Qui veut entrer en Bourse? Plus personne, pour l'instant

Publié le 31/03/2022 à 12:59, mis à jour le 01/04/2022 à 13:00

Qui veut entrer en Bourse? Plus personne, pour l'instant

Publié le 31/03/2022 à 12:59, mis à jour le 01/04/2022 à 13:00

Par AFP

«C'est très difficile de faire une "IPO" dans un marché aussi volatil», abonde Gregori Volokhine, président de Meeschaert Financiel Services. (Photo: Getty Images)

New York — La forte volatilité, l'incertitude et le durcissement monétaire aux États-Unis ont dissuadé quasiment toutes les entreprises de se lancer en Bourse dans l'immédiat, après une année faste pour les introductions.

Aucune introduction cette semaine à Wall Street. Une seule la semaine dernière. Sur l'ensemble du premier trimestre, New York n'aura connu que 18 «IPO» (initial public offering), avec une levée de fonds médiane de 27 millions de dollars américains, la plus faible depuis plus de vingt ans.

Pour Bill Smith, directeur général du cabinet Renaissance Capital, «le marché des introductions en Bourse est sous assistance respiratoire».

2021 avait pourtant été «la plus grande année jamais vue pour les introductions» dans le monde, selon le cabinet PricewaterhouseCoopers, avec 608 milliards $ US levés en 2 682 opérations.

«On a pas mal de dossiers en attente», explique Frank Sebag, associé du cabinet EY.

Premier responsable de ce coup de frein, la guerre en Ukraine, de l'avis général.

«À chaque fois qu'il y a des tensions internationales», détaille Frank Sebag, «cela influe fortement sur les introductions en Bourses et sur toute la gamme de financement.»

«C'est très difficile de faire une "IPO" dans un marché aussi volatil», abonde Gregori Volokhine, président de Meeschaert Financiel Services. Dans ce contexte, «les sociétés candidates à une cotation comme les investisseurs sont naturellement plus prudents», concède à l'AFP Euronext, qui gère sept places boursières européennes.
--*--
:: OBJECTIFS ::
• A. Répondez brièvement à ces questions sur l'article consacré aux introductions en Bourse :
(i) Combien d'« IPO » New York a-t-elle connues sur l'ensemble du premier trimestre ?
(ii) D'après PricewaterhouseCoopers, quel montant a été levé dans le monde en 2021, et en combien d'opérations ?
(iii) Combien de places boursières européennes Euronext gère-t-elle ?
• B. Poursuivez l'article sur les introductions en Bourse à partir de sa dernière phrase.
Le matériau qui suit n'a aucun rapport avec l'article sur les introductions en Bourse.

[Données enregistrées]
--*--
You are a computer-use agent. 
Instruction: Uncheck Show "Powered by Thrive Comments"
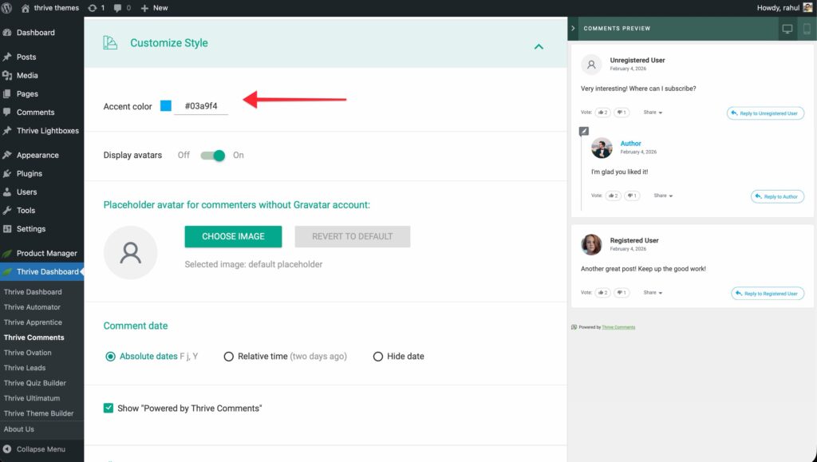point(109,409)
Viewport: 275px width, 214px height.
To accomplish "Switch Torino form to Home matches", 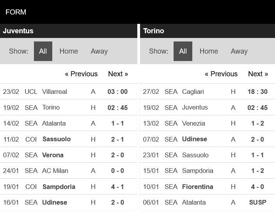I will 209,51.
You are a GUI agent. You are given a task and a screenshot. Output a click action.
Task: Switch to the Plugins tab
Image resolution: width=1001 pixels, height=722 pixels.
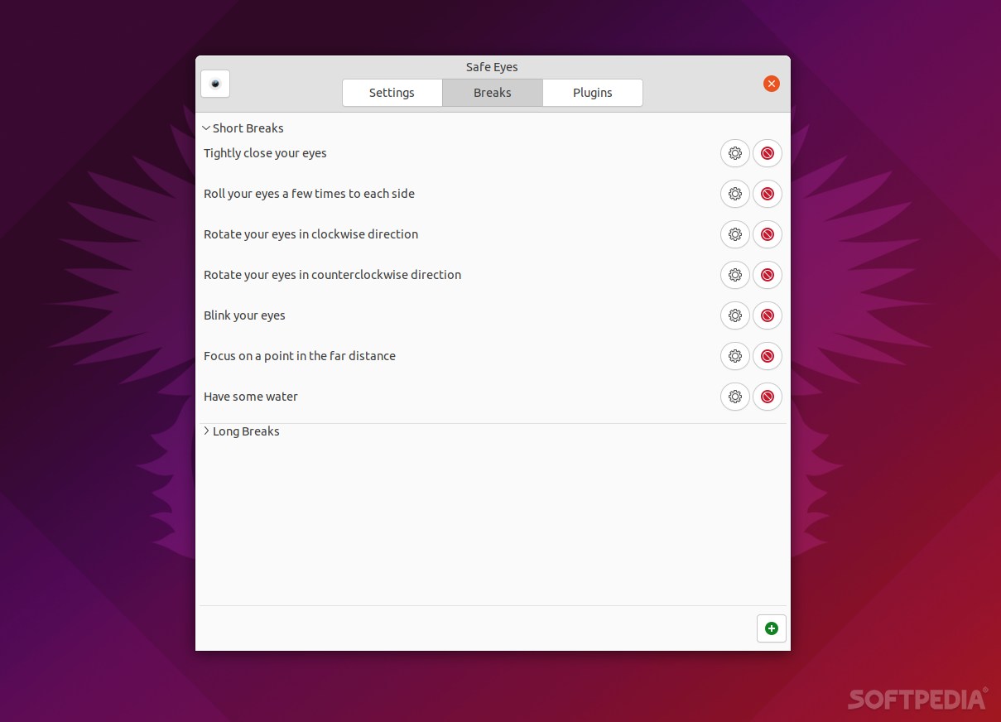pyautogui.click(x=592, y=93)
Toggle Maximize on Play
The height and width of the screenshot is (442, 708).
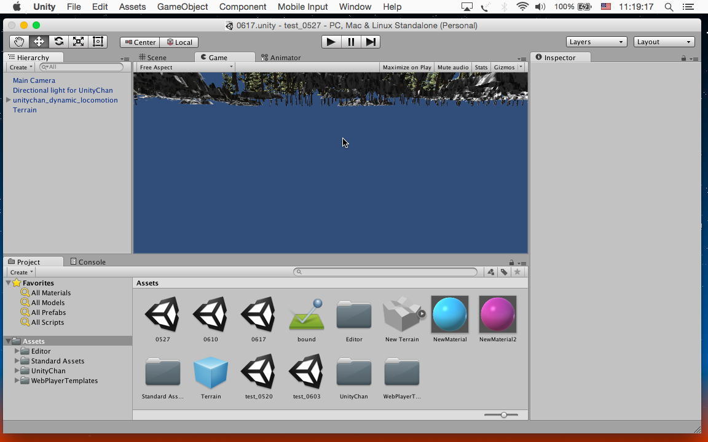[406, 68]
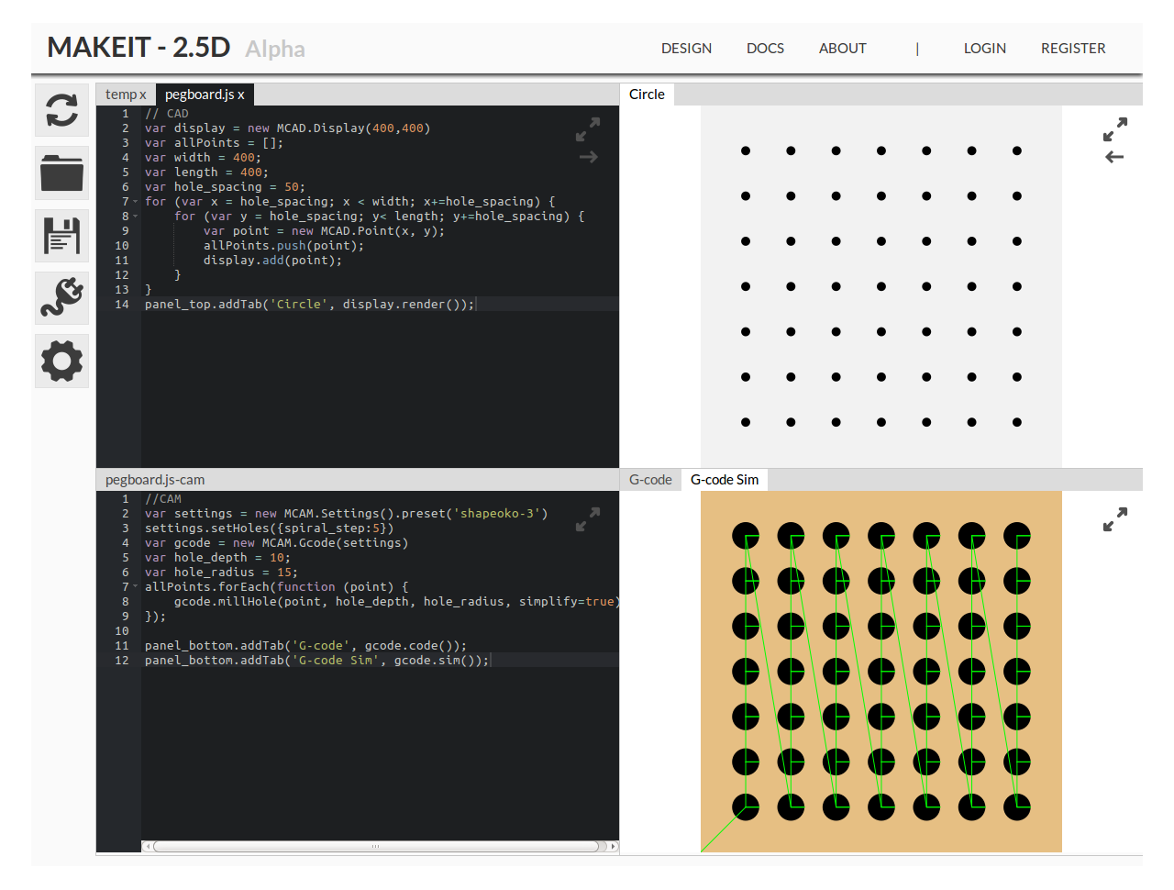Click right arrow in CAD code editor
Screen dimensions: 1174x890
[588, 158]
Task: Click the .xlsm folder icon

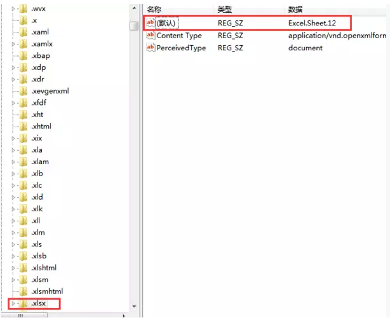Action: click(x=24, y=280)
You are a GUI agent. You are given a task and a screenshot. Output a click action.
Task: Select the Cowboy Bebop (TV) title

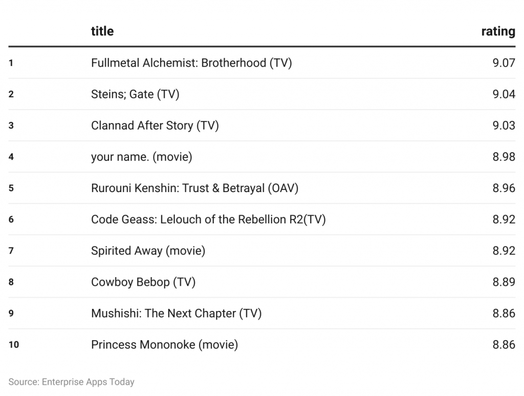coord(143,282)
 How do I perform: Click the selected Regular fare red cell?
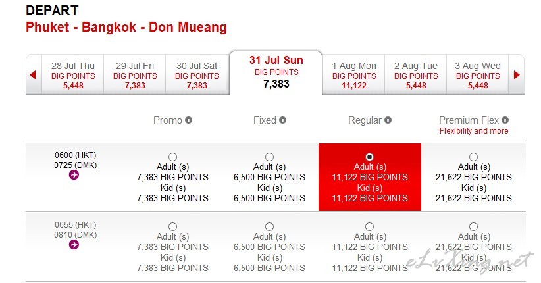point(370,177)
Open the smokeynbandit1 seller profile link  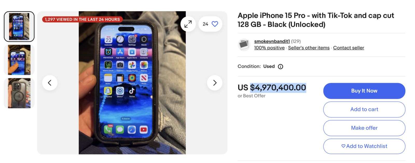point(272,41)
--*--
:: RÉPONSES AUX CONSIGNES ::
• A.
(i) 18 introductions.
(ii) 608 milliards $ US, en 2 682 opérations.
(iii) Sept.

• B.
«Il suffit de tomber sur une journée avec de très mauvaises nouvelles sur l'Ukraine, et ton IPO est une catastrophe», dit Gregori Volokhine. «Donc les entreprises ou les banquiers ne sont pas à l'aise.»

L'indice de référence du Nasdaq, la Bourse prisée des entreprises technologiques, a ainsi enregistré depuis le début de l'année 8 des 20 plus importantes baisses quotidiennes de son histoire.

«Les premières séances donnent un peu la direction», insiste Gregori Volokhine. «Une fois qu'une compagnie a été rejetée par les institutionnels, après, c'est très difficile de réparer les dégâts.»

 

Beaucoup visent encore 2022

Le coup d'arrêt est aussi dû aux performances décevantes des sociétés qui ont rejoint la cote l'an dernier, selon Matthew Kennedy, de Renaissance Capital.

Arrivé en fanfare début novembre, le constructeur de véhicules Rivian a perdu plus de 70% de sa valeur depuis son pic.

Le tarif a été quasiment le même pour toutes les grandes introductions de 2021, de l'application de courtage prisée des petits porteurs Robinhood (-84% depuis juillet dernier) à la plateforme de jeux vidéo Roblox (-66%).

Pour Matthew Kennedy, c'est la Réserve fédérale américaine (Fed) qui a mis un terme à la fête.

«L'une des principales raisons du mauvais parcours de ces valeurs de croissance est la transition d'un environnement avec des taux d'intérêt à zéro vers un environnement plus normal», explique l'analyste.

En remontant ses taux, la Fed pénalise ces jeunes sociétés dont la croissance s'appuie notamment sur le crédit bon marché, elles qui ont besoin d'investir massivement. La banque centrale rend aussi moins attractifs les rendements promis par rapport aux taux d'intérêt moyens.

«Sans l'invasion de l'Ukraine, on aurait eu quelques introductions de plus», considère Matthew Kennedy, «mais ça aurait tout de même été relativement faible par rapport à l'an dernier ou même à une année moyenne.»

Le fabricant européen de bornes de recharge pour véhicules électriques Allego a lui choisi de faire tout de même le grand saut, le 17 mars, sur le New York Stock Exchange.

Il est néanmoins passé par une SPAC (special purpose acquisition company), un véhicule financier déjà coté qui fusionne avec une entreprise pour lui permettre d'entrer en Bourse plus facilement que via une introduction classique.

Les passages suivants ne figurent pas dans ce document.